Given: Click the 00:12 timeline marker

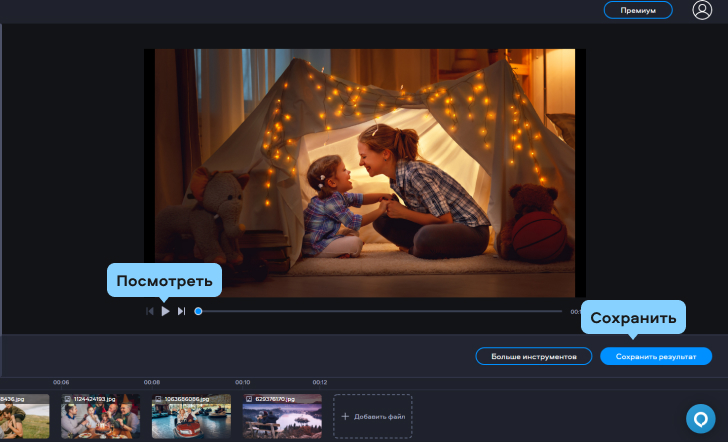Looking at the screenshot, I should 320,382.
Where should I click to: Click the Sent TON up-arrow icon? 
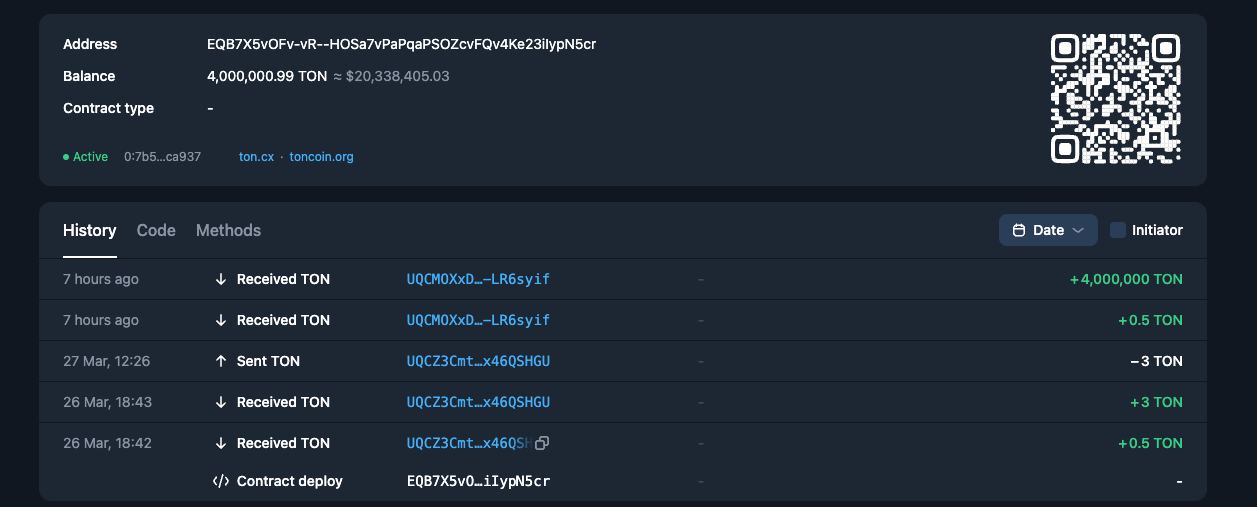coord(221,361)
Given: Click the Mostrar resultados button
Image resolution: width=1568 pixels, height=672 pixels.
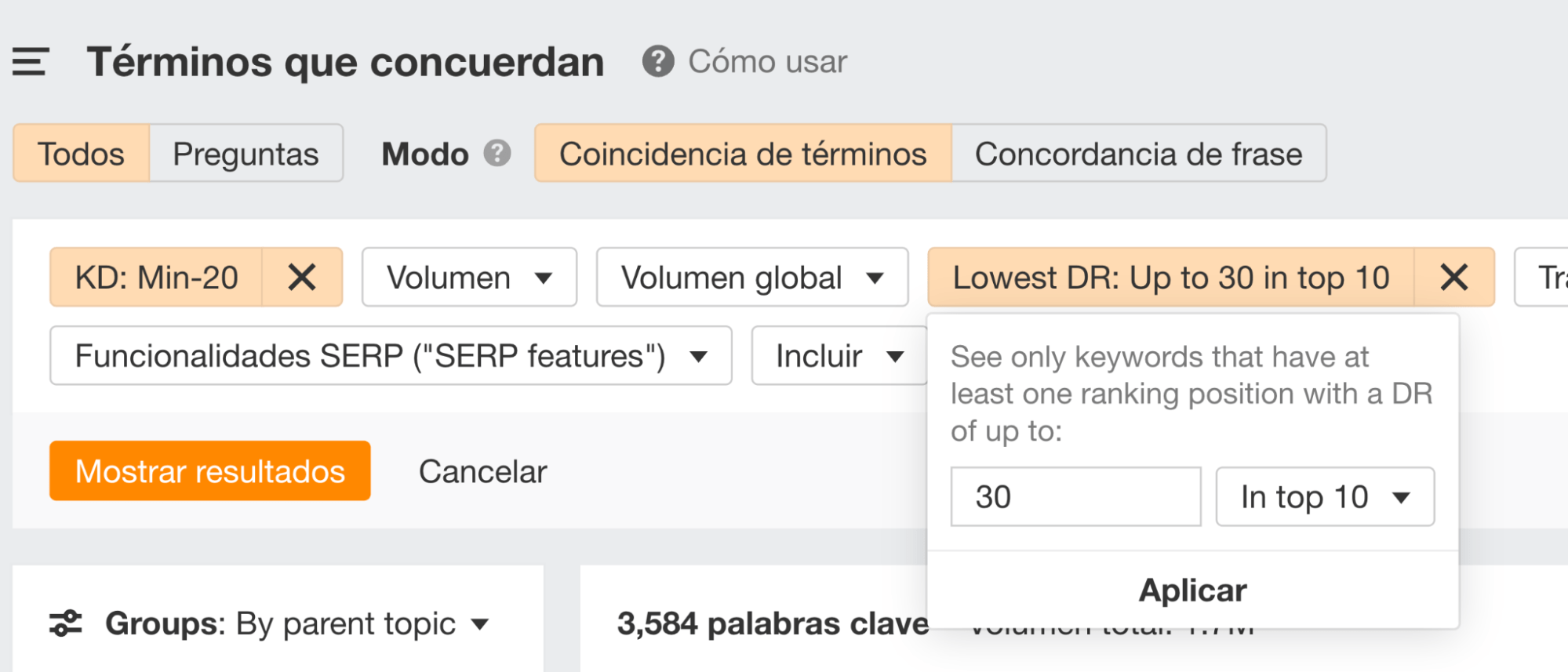Looking at the screenshot, I should [x=209, y=470].
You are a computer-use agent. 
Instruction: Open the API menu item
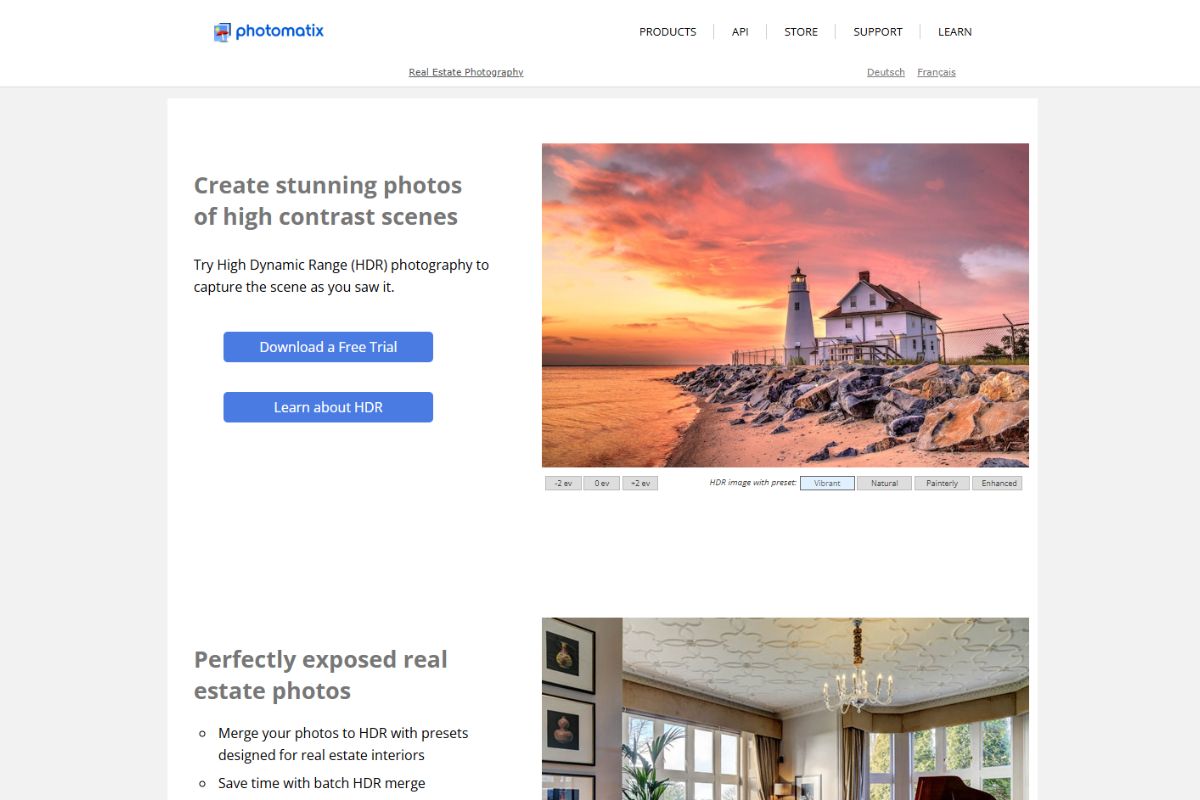pyautogui.click(x=740, y=32)
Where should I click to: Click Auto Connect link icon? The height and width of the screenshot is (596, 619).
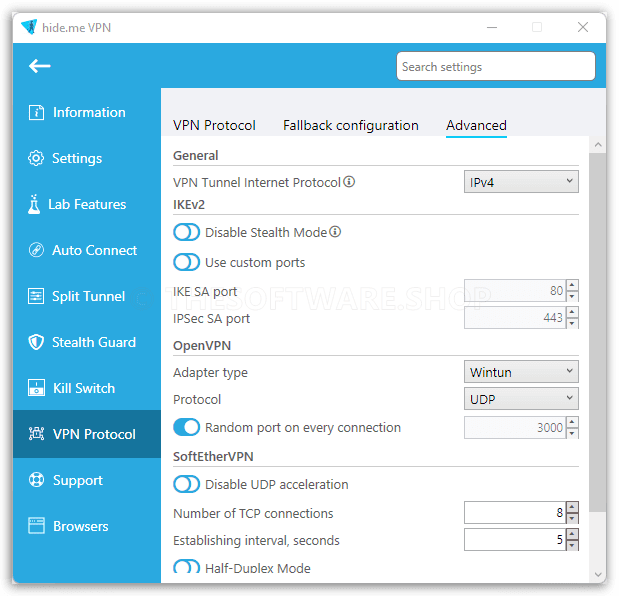click(36, 250)
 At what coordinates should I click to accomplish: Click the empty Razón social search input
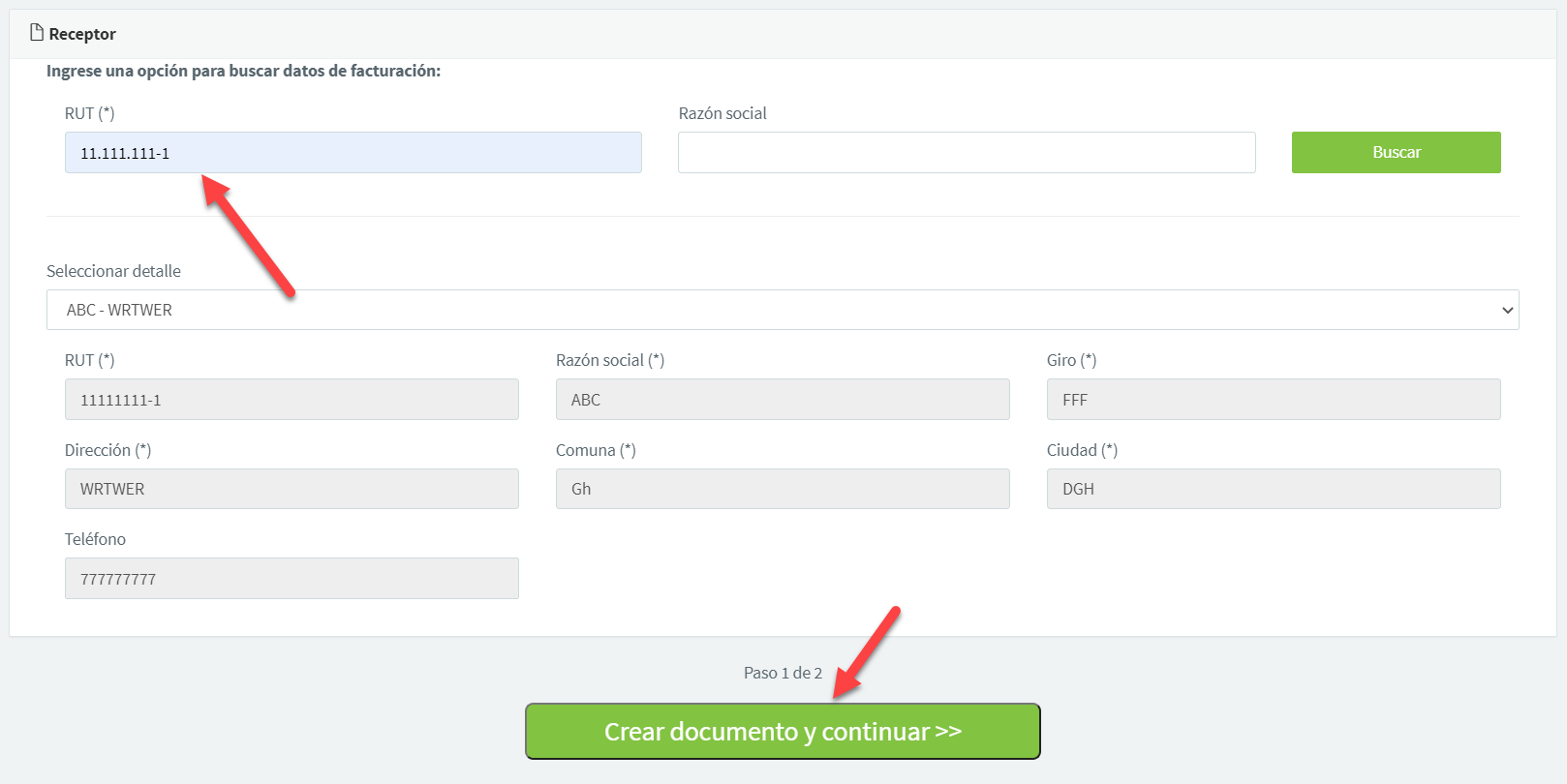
◇ ◇ ◇
ZIEL DER ÜBUNG - Gib sämtliche obigen Datensätze Zeile für Zeile unverändert aus und lass die Bilder dabei weg.

ERGEBNIS DER AUFGABE -
Given: Click the 00:12 timeline marker

Looking at the screenshot, I should 320,382.
Where should I click to: Click the Sent TON up-arrow icon? 
coord(221,361)
Given: Click the Mostrar resultados button
Image resolution: width=1568 pixels, height=672 pixels.
Looking at the screenshot, I should [x=209, y=470].
You are a computer-use agent. 
Instruction: Open the API menu item
pyautogui.click(x=740, y=32)
Where should I click to: Click Auto Connect link icon? The height and width of the screenshot is (596, 619).
click(36, 250)
 At what coordinates should I click to accomplish: Click the empty Razón social search input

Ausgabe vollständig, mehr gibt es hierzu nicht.